En El juego del calamar no hay nada de eso y, francamente, habría que compararla con la saga Saw: más básica y literal, con plot twist bien ubicados en partes de la trama y con un festín de violencia por la violencia, sin una cuota de humor, donde la gran mayoría de las muertes no importan, pero sí el cómo se exhiben, con máxima crueldad. El propósito no parece ir más allá del impacto instantáneo y primitivo.
La miniserie de Netflix, era que no, se ha convertido literalmente en un meme. Y quizás ese sea su mayor logro. Los más chicos la han vuelto su favorita -aunque no debería de ser vista por un menor de 15 años, porque esto no es un videojuego sino una ficción con pretensiones de realismo- y los más grandes la han maratoneado con dedicación -está armada para que eso suceda, con momentos de tensión sobre quién será el próximo muerto, cómo será la prueba con la que se asesinarán a los siguientes o quién está detrás de todo esto-, pese a que cuenta con un protagonista (Seong Gi-hun) que no la hace fácil para que uno empatice: un ludópata que le roba a su madre, que se gasta el dinero del cumpleaños de su hija para apostar, que vive a expensas de prestamistas y que ha caído en un círculo vicioso. El resto de los personajes tiene historias similares, pero en las que se profundiza muy poco, y Gin-hu tendrá un vuelco algo obvio -e inconsistente- que lo redimirá a medias. No lo suficiente como para que realmente importe lo que suceda con él.

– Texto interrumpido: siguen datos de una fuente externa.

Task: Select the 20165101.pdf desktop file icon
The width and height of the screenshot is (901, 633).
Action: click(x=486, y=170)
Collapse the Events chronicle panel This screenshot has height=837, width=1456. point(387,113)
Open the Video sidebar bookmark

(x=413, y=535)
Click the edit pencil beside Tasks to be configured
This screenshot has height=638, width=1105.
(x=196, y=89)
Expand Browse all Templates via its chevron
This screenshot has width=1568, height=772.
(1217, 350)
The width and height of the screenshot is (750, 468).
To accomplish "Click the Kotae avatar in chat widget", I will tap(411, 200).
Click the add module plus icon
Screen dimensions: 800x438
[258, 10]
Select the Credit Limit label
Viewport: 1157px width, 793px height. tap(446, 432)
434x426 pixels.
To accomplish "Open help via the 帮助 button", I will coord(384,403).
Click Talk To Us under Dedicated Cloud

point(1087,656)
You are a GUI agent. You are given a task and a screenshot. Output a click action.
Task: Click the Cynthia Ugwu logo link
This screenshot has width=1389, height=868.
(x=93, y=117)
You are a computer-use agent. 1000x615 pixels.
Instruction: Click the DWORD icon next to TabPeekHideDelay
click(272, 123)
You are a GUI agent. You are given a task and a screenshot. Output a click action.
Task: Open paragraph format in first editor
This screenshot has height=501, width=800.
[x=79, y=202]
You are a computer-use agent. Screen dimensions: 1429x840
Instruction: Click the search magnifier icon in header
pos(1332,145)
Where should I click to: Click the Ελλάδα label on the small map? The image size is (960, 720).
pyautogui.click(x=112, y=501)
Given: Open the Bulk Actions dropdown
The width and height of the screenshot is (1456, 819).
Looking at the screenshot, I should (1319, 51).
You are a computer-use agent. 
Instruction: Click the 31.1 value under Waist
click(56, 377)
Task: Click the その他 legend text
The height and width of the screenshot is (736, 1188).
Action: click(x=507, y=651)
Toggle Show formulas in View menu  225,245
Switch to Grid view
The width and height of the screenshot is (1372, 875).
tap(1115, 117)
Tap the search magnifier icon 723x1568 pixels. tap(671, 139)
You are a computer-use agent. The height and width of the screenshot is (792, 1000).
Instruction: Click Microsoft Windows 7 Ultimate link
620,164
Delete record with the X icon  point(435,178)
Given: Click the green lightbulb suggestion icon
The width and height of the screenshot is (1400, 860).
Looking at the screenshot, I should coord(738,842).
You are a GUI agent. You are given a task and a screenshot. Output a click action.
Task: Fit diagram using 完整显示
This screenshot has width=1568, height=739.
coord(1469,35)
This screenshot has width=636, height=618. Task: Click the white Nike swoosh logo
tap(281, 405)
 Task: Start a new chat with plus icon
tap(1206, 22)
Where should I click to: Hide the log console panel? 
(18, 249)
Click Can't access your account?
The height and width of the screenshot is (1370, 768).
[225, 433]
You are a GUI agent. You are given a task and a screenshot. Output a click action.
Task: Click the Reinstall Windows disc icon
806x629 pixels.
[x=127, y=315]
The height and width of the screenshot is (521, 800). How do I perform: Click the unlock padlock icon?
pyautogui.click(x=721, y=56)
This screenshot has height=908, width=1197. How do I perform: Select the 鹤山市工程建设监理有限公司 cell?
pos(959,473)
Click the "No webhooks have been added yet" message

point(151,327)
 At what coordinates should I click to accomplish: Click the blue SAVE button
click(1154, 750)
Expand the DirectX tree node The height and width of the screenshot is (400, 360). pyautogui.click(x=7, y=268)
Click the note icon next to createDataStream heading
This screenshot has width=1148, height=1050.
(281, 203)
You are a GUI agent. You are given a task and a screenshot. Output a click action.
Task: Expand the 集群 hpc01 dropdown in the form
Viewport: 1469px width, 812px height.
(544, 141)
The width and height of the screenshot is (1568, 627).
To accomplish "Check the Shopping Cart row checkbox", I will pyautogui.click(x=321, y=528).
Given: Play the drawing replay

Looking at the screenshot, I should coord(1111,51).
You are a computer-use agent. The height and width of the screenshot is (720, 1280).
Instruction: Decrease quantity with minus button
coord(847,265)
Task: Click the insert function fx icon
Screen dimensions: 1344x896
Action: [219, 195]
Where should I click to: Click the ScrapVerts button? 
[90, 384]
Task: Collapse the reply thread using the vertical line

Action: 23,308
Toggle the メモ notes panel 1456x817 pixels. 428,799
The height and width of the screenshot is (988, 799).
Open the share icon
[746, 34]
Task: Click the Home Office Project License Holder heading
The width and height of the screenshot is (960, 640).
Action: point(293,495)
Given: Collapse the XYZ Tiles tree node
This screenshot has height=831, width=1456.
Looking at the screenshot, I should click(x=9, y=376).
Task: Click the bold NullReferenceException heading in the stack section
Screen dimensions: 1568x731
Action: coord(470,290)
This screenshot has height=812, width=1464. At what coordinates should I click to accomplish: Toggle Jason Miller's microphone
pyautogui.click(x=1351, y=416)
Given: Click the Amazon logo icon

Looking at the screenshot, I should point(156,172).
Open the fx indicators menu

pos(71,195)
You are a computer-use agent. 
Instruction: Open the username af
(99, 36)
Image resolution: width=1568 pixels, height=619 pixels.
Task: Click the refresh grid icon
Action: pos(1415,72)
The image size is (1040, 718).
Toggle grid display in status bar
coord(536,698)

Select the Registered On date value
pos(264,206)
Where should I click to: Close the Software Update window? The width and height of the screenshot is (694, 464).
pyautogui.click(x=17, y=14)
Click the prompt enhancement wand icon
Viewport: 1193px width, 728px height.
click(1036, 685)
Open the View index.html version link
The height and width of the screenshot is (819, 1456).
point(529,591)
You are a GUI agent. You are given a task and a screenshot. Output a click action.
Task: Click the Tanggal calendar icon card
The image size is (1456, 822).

Las ideas más atractivas planteadas al inicio de la miniserie quedan en el camino, el interés por ver una profundización más consistente sobre el capitalismo se va perdiendo en una historia que no trasciende tras su visionado y las revelaciones que promete terminan siendo menos sorprendentes de lo que nos han sugerido creer e, incluso, en su recta final el libreto termina contradiciéndose y estirando la cuerda para una posible segunda temporada, que, de realizarse, con seguridad será otro éxito, porque la fórmula de ver a gente sufriendo y muriendo tiene dos mil años y ni la pandemia parece haberla decantado.